Frühwarnindikator für Störungen im Biogasprozess entwickelt

Eine Erhöhung der Prozessstabilität ist wesentlich für den stabilen und effizienten Biogasanlagenbetrieb. Im Zuge des Projekts „ProGas“ entwickelten Forscher ein Frühwarnindikatorsystem zur Überwachung der Prozessstabilität.

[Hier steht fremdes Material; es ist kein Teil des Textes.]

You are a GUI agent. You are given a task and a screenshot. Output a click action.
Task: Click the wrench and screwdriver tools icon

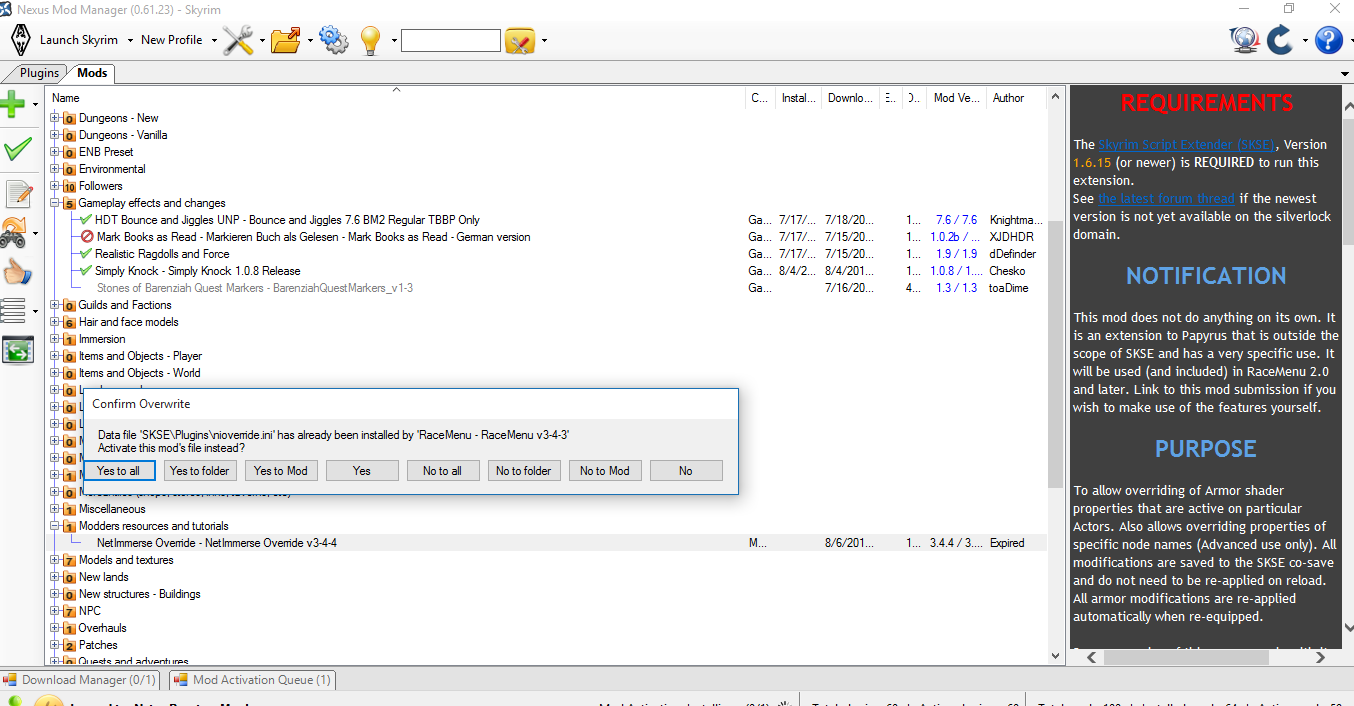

Mit dem Verbundvorhaben „ProGas“ unterstützte das deutsche Bundesministerium für Ernährung und Landwirtschaft die Entwicklung eines Frühwarnindikators, mit dem Biogasanlagen stabil, effizient und flexibel betrieben werden können. Bei hoher Prozessbelastung fördert der Eintrag von Additiven die Ausbildung von Aggregaten zur Ansiedlung von Mikroorganismen und unterstützt die Etablierung einer besonders leistungsstarken Gemeinschaft aus Biogasbakterien. Die Erhöhung der Organismendichte führt zur Prozessstabilisierung, insbesondere bei schneller Leistungssteigerung im Zuge der bedarfsgerechten Biogaserzeugung.

Forscher entwickelten einen Frühwarnindikator zur Überwachung der Prozessstabilität in Biogasanlagen. Dessen Einsatz dient der Vorhersage von Prozessstörungen und der Ableitung von Handlungsempfehlungen und ermöglicht so die Erhöhung der Prozessstabilität ohne große Investitionen.

Als neuer Frühwarnindikator für NAWARO-Anlagen dient das Verhältnis aus dem Gehalt an organischen Säuren zur elektrischen Leitfähigkeit (FWI A/elCon). Vorteil des neuen Indikators: Er reagiert sensitiver als konventionell genutzte Mess- und Analysewerte. Für Abfallbiogasanlagen wurden ähnliche Frühwarnindikatoren entwickelt, die aufgrund geringerer Gehalte an langkettigen Fettsäuren jedoch weniger für Nawaro-Anlagen geeignet sind.